2000 “The army does its professional and civil debt well. Here comes a question of how officials on different levels respond to the defenders of the Motherland.” (At a session on social welfare of the military)
2001 “We can’t allow a further decline in the quality of strategic and combat training. Otherwise, the army may turn into a military school where they know very well how to fight but can’t.” (At a session at the Defense Ministry)
2002 “One of the priorities is the continuation of the army reform and the transfer to a contract-based army with a shorter conscription term.” (From an address to the Federal Assembly)
2003 “Under the adopted plans, we will keep manning land, airborne and marine forces of constant alert with contract soldiers… The conscription term is to fall to one year in 2008.” (From an address to the Federal Assembly)

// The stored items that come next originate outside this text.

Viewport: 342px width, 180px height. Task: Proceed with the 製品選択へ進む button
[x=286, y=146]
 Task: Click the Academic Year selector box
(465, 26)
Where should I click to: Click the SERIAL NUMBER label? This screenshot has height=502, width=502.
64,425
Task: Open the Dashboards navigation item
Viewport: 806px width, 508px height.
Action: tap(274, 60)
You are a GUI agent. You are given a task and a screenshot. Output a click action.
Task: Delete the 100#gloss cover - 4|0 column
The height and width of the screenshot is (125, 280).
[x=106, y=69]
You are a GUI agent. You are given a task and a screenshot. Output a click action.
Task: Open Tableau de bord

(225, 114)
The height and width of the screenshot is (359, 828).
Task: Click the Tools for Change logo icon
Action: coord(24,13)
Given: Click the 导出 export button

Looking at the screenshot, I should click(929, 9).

2004 “A transparent military economy is a must for the reform.” (From an address to the Federal Assembly)
2005 “By the end of 2015, we are to have 70 percent of the funds spent on the army and fleet’s development and 30 percent on current maintenance.” (An opening address to a session of the Russian military headquarters)
2006 “We must have armed forces able to combat in global, regional – and even if necessary – in several local conflicts at a time. (From an address to the Federal Assembly)

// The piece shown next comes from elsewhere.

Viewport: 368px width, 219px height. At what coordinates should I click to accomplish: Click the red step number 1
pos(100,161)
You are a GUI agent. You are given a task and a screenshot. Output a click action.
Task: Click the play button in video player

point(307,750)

2007 “What is the main thing in life? The Defense Ministry knows better. We will be speaking about love, women, children, family and about Russia’s acutest problem – demography. (From an address to the Federal Assembly)
Vitaly Tsimbal and Vasily Zatsepin
The basic conclusions: the movement to a volunteer military is proceeding in slow motion, if at all, and increases in the prices of defense goods are rising rapidly, meaning that the actual rate of increase in Russian military hardware is smaller than the rate of increase in ruble expenditures on the military. I also found the information regarding the niggardly allocations of fuel for training and operations to be quite illuminating. 40 hours of flight time a year is something of a joke. Fighter jocks can’t attain or retain proficiency on such little time in the cockpit. Such information makes recent stories (which I regard as hype, given the procurement track record) of Russia planning to leapfrog the F-22 and F-35 through development of its own stealthy aircraft appear risible; even if (and it’s a huge, huge if) Russia succeeds in developing planes equal to or better than the Raptor and JSF (and I am sure the security services are doing their best to steal the technology as we speak), the differential in pilot quality will make any putative Russian technological advantage moot. As the American Air Force and Navy Air have proved over the years, superior pilot quality and training trumps modest superiority of opposing aircraft. A Russian pilot in a modestly superior plane but with only 40 hours per year in the cockpit will not beat a US fighter jock with multiples of that flying time.